I laugh at you human world because those loonies are hoisted to and riding upon your backs and you will carry the horrible burden of outright and pernicious ignorance those maniacs espouse.

The world isn't crazy? How many females are ADDICTED to Pintrest? It would seem that Pintrest is like chocolate cake and elliptical trainers to women. Irresistible. They surf for hours and hours, pouring over thousands of picture of food, clothing, decorating and myriad plethora of miscellany for "ideas". Here's a fucking idea: come up with your own "ideas" instead of being so intellectually bankrupt as to steal from others. This is about the equivalent of watching someone workout on YouTube instead of going to the gym or better yet, actually working out. the worst part is that some of these women will pass the "ideas" they osmose from Pintrest as being the fruits of their own creativity, which using the aforementioned analogy, is like watching someone workout on YouTube and then passing off your description of them doing it as you doing it.

Pintresters (yes you are called that now), now hear this: you are the weakest scum on the planet and your lack of creativity and originality is an insult to our species. I hope that Pintrest convinces you to run all of your fat, brainless, hormonally disrupted asses off a cliff and rid the world of your yin diseased poison for eternity. Fuck you: die.

Now I'd love to run this article on about how it's the same thing with virtually anything on the internet. People trying to find out about any topic, they just surf or skim over dozens of superficial articles by people so vapid and weak as to be writing free articles for About.com. You don't know jack shit from your internet research and you're so stupid that you don't even know that you don't know shit.

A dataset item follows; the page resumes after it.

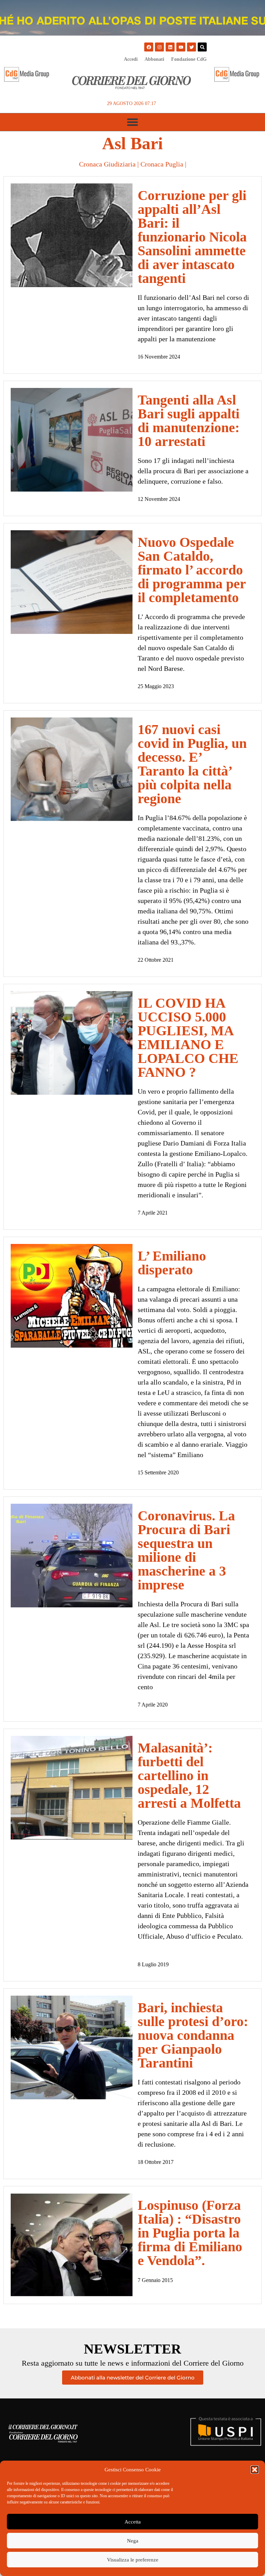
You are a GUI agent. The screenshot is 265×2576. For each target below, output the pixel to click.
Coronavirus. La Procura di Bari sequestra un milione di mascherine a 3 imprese (186, 1550)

Workout routines are a great example. People think there is some magic in the routine they use: there isn't. Maybe the magic is in the sets and reps? Or the exercise selection? No: it's not. There is no fucking magic anywhere other than where you consciously create it. Which means: you could use the stupidest routine available and if you were smart about how you applied yourself to it, you could have all the gains you wanted up to an elite level. I mean the fucking Barbarian Brothers got strong as fuck and they didn't even have a brain between them.

200kg bench press. Wearing a bra...like...thing. If these guys can get strong as fuck, what's your problem?

You don't need ideas people you need to DO SOMETHING. GET OFF THE INTERNET AND DO SOMETHING. Stop wasting time looking at other peoples recipes and go make some of your own. INNOVATION DOESN'T"T HAPPEN AT THE COMPUTER, NEITHER DOES ANYTHING ELSE. You are just being lazy. It's obvious to everyone but you, get up, pull up your diaper and show 'em what you're made of. Most importantly pay attention to what you are doing when you are doing it, only then can you be open to inspiration (or what some of you primitives call "ideas"). Banish your ideas of failure because failure is as made up as Jesus and manned space flight beyond the Van Allen belt. The only failure is failing to learn.